• _Record set_
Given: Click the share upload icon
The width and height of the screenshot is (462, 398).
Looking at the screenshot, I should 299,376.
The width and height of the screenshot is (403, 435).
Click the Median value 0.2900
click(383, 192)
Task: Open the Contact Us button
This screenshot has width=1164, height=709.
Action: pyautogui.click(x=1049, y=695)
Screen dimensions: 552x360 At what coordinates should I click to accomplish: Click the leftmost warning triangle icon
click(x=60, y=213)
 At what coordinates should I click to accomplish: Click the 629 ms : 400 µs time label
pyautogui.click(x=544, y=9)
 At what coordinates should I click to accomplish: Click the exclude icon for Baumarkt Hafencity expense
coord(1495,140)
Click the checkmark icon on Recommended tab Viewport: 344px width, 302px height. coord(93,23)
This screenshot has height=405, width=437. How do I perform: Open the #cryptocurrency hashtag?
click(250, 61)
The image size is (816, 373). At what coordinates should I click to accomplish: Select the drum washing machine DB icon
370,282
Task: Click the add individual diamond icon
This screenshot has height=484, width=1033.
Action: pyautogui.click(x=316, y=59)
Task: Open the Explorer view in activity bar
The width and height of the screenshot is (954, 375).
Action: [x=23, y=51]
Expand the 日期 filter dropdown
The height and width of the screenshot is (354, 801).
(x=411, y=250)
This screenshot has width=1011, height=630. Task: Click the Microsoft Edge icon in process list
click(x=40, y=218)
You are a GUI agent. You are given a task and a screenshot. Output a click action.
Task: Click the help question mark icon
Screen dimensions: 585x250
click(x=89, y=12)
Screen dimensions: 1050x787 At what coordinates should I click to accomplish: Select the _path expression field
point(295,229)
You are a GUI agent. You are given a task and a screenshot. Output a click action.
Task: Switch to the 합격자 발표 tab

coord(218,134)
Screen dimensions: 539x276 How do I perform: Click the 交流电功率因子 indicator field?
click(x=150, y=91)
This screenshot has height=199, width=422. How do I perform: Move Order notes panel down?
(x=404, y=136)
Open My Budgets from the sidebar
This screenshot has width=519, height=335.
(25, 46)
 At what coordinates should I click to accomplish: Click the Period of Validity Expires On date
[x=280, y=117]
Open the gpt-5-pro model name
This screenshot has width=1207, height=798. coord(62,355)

• _Required action_
Print out the whole of the material exactly, line for line.

• _Written answer_
Given: Click the share upload icon
The width and height of the screenshot is (462, 398).
Looking at the screenshot, I should 299,376.
The width and height of the screenshot is (403, 435).
Click the Median value 0.2900
click(383, 192)
Task: Open the Contact Us button
This screenshot has width=1164, height=709.
Action: pyautogui.click(x=1049, y=695)
Screen dimensions: 552x360 At what coordinates should I click to accomplish: Click the leftmost warning triangle icon
click(x=60, y=213)
 At what coordinates should I click to accomplish: Click the 629 ms : 400 µs time label
pyautogui.click(x=544, y=9)
 At what coordinates should I click to accomplish: Click the exclude icon for Baumarkt Hafencity expense
coord(1495,140)
Click the checkmark icon on Recommended tab Viewport: 344px width, 302px height. coord(93,23)
This screenshot has height=405, width=437. How do I perform: Open the #cryptocurrency hashtag?
click(250, 61)
The image size is (816, 373). At what coordinates should I click to accomplish: Select the drum washing machine DB icon
370,282
Task: Click the add individual diamond icon
This screenshot has height=484, width=1033.
Action: pyautogui.click(x=316, y=59)
Task: Open the Explorer view in activity bar
The width and height of the screenshot is (954, 375).
Action: [x=23, y=51]
Expand the 日期 filter dropdown
The height and width of the screenshot is (354, 801).
(x=411, y=250)
This screenshot has width=1011, height=630. Task: Click the Microsoft Edge icon in process list
click(x=40, y=218)
You are a GUI agent. You are given a task and a screenshot. Output a click action.
Task: Click the help question mark icon
Screen dimensions: 585x250
click(x=89, y=12)
Screen dimensions: 1050x787 At what coordinates should I click to accomplish: Select the _path expression field
point(295,229)
You are a GUI agent. You are given a task and a screenshot. Output a click action.
Task: Switch to the 합격자 발표 tab

coord(218,134)
Screen dimensions: 539x276 How do I perform: Click the 交流电功率因子 indicator field?
click(x=150, y=91)
This screenshot has height=199, width=422. How do I perform: Move Order notes panel down?
(x=404, y=136)
Open My Budgets from the sidebar
This screenshot has width=519, height=335.
(25, 46)
 At what coordinates should I click to accomplish: Click the Period of Validity Expires On date
[x=280, y=117]
Open the gpt-5-pro model name
This screenshot has width=1207, height=798. coord(62,355)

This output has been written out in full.